MD5 and LIFNs (was: Misc Comments)

Alexander Dupuy (dupuy@smarts.com)
Sun, 17 Apr 1994 17:23:41 +0500

Date: Sun, 17 Apr 1994 17:23:41 +0500
From: dupuy@smarts.com (Alexander Dupuy)
Message-Id: <9404172123.AA22118@brainy.smarts.com>
To: uri@bunyip.com, jcurran@nic.near.net
Subject: MD5 and LIFNs (was: Misc Comments)

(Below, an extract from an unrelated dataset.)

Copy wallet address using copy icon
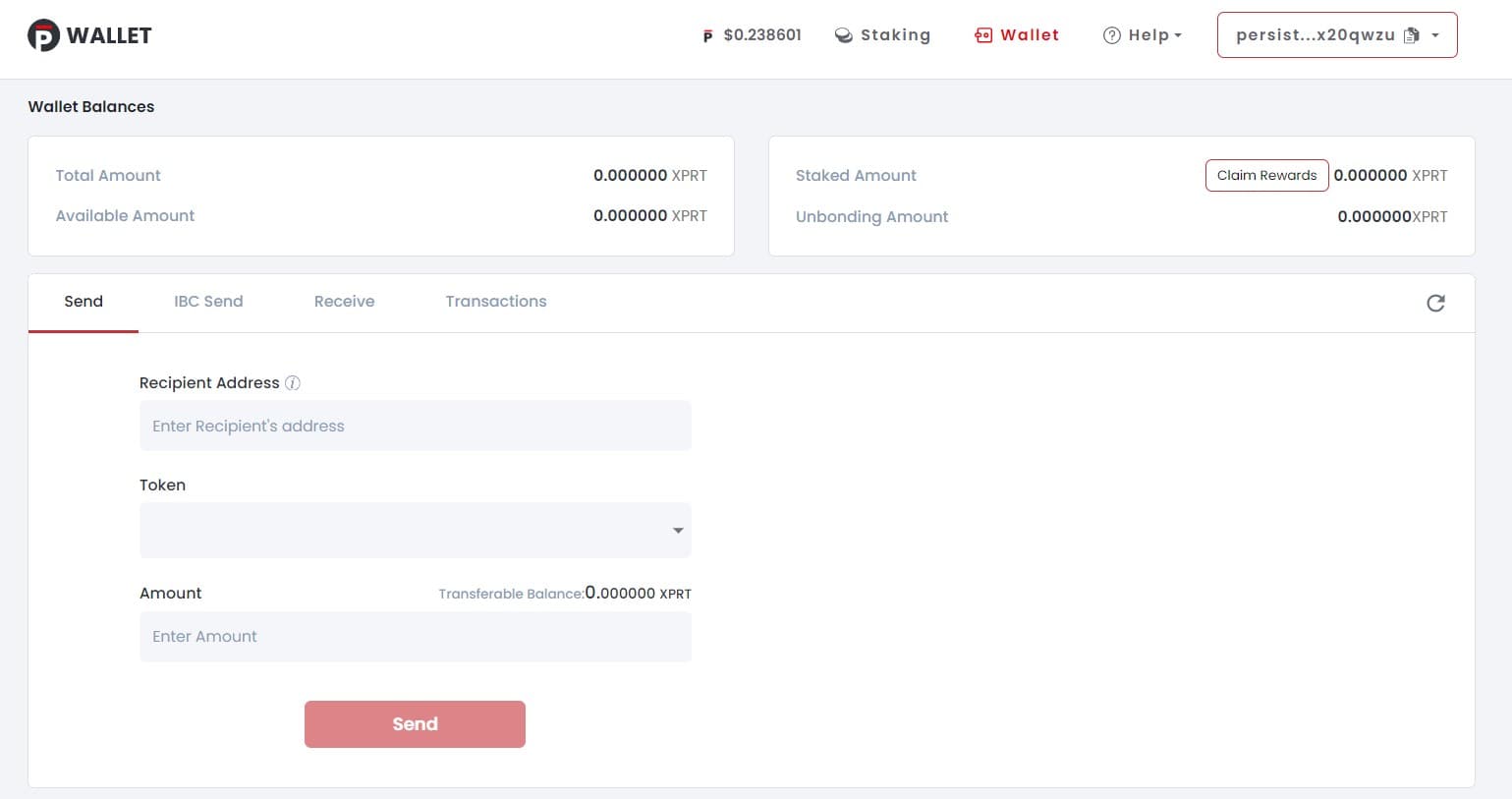1512x799 pixels. pyautogui.click(x=1412, y=35)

> o LIFN's for "byte-stream" identification is very important. Shouldn't
> it be possible to now define an "MD5" namespace authority via an
> informational RFC which specifies how to calculate the defacto name
> of any byte-stream?

While this seems like an interesting proposal, I see two problems with it.
The MD5 namespace is non-hierarchical, so a single namespace authority would
have to administer the MD5 names for every published resource in the world;
this is unlikely to scale well.

The second problem is that while it is extremely unlikely for any two given
files that they will share the same MD5 digest, when you increase the numbers
of files, the chance that some pair of files will share the same MD5 digest
increases extremely quickly. This is a variant of the "Birthday paradox"
which is the name for the apparently paradoxical fact that given some number
(roughly 30, I think) of people, the chance that two of them will have the
same birthday is better than 50%. Given the moderate probability that some
two of a few millions of files will share the same MD5 digest, it seems an
inappropriate choice for a namespace.

Given these problems with an "MD5" namespace, I would like to state that I too
feel that some sort of LIFN namespace will be very important and useful.
However, it will have to be hierarchical so that it can scale to include all
published digital works.

@alex